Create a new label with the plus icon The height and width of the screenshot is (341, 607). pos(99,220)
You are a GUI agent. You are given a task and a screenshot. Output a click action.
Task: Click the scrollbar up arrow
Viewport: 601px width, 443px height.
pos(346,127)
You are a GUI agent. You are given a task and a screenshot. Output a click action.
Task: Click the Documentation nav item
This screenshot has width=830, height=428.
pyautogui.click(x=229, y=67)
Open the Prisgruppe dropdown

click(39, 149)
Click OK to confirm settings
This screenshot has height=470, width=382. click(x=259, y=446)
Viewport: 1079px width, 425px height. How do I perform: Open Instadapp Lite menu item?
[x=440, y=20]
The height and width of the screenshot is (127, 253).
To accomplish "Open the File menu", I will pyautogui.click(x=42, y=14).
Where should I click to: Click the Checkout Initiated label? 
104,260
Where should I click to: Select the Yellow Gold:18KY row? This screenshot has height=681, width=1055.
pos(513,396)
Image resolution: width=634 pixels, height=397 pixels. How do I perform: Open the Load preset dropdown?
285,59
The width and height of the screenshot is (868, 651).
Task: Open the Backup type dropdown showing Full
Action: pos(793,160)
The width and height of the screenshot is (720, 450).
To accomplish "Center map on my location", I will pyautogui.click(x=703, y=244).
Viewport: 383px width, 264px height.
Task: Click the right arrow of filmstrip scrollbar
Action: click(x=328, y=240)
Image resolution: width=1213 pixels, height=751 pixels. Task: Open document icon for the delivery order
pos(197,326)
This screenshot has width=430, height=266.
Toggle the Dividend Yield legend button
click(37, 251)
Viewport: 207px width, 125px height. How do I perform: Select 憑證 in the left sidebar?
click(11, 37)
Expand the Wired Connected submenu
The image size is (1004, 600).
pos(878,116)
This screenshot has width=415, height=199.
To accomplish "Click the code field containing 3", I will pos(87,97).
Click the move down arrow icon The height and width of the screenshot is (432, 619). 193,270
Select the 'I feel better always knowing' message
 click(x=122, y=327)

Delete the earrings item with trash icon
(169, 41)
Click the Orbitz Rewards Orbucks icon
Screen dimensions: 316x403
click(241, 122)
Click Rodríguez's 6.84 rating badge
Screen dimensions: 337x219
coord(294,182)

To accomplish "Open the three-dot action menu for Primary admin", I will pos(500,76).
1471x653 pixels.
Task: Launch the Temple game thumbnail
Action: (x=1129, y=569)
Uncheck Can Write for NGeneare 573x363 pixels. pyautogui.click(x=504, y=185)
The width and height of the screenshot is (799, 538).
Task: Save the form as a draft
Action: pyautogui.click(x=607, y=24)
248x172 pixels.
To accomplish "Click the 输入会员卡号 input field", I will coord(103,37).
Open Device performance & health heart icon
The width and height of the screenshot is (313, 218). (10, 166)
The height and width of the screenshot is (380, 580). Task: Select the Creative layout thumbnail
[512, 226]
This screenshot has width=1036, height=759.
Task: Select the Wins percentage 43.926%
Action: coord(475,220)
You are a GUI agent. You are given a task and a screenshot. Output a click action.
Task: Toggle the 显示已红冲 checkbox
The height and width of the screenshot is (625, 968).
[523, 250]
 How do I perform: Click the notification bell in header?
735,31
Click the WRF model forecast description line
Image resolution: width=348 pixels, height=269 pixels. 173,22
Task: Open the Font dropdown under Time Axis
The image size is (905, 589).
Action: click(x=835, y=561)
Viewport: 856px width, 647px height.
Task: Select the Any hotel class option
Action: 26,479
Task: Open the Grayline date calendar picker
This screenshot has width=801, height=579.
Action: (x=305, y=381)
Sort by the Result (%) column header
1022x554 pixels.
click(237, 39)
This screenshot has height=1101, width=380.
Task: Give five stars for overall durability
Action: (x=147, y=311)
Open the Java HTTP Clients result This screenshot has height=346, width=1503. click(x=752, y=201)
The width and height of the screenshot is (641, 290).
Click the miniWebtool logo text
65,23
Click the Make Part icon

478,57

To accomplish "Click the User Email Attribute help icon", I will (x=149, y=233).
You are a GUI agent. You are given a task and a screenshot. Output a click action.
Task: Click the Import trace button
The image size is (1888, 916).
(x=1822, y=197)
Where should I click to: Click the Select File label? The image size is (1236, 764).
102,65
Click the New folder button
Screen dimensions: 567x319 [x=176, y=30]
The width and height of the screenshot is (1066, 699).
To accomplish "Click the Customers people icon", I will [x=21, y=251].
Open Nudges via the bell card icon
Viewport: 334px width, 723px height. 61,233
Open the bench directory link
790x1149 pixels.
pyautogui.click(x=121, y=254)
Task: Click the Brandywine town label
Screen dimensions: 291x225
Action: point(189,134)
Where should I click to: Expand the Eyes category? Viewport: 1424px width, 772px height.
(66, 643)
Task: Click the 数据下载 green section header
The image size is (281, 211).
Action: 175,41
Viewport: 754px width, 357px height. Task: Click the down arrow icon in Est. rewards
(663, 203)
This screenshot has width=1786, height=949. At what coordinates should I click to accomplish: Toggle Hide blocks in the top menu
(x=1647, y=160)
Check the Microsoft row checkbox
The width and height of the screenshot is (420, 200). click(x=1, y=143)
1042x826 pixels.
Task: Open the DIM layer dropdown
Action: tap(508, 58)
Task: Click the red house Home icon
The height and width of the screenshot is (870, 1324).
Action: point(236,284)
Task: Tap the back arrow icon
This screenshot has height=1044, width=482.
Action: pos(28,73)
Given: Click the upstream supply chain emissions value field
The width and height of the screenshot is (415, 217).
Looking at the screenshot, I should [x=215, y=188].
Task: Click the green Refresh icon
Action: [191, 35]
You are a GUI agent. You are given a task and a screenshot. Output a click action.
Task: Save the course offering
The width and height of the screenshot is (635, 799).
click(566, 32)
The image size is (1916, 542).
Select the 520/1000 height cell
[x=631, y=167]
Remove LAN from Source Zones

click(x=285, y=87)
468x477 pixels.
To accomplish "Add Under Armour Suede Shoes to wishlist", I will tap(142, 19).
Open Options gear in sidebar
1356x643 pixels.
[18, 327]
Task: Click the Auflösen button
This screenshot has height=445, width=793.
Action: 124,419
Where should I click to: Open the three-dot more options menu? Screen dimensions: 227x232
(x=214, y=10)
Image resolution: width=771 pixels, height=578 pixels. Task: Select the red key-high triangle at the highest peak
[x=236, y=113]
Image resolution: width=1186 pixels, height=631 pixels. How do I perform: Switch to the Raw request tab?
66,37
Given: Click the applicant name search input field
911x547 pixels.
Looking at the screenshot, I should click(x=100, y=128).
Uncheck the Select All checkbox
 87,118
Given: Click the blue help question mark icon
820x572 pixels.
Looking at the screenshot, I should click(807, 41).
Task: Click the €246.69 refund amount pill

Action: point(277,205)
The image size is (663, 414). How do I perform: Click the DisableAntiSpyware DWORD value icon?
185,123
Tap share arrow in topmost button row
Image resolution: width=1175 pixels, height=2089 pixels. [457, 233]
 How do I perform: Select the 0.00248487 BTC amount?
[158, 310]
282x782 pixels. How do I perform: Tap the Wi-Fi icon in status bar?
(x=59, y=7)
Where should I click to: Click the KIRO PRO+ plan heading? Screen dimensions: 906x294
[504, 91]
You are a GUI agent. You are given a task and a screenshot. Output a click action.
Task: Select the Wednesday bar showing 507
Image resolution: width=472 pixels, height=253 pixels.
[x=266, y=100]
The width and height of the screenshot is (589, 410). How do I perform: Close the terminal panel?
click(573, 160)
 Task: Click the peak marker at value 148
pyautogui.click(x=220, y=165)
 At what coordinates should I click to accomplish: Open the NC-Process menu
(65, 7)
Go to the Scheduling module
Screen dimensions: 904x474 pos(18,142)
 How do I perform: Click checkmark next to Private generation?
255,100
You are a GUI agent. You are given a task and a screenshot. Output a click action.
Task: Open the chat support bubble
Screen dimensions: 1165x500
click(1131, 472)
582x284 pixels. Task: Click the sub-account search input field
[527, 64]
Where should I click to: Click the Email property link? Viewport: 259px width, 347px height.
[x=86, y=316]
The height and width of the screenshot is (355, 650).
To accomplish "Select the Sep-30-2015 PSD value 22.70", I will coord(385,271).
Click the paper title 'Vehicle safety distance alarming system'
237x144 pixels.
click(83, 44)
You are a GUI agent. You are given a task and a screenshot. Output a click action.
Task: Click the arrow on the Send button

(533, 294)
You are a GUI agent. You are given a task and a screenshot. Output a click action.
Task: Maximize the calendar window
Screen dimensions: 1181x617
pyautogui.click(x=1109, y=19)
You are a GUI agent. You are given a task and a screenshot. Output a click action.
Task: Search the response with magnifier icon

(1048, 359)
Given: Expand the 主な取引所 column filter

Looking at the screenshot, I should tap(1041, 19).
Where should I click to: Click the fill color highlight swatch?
____
Whenever the word "help" occurs in a line above, copy that line.

Solution:
To accomplish "Click the User Email Attribute help icon", I will (x=149, y=233).
Given: Click the blue help question mark icon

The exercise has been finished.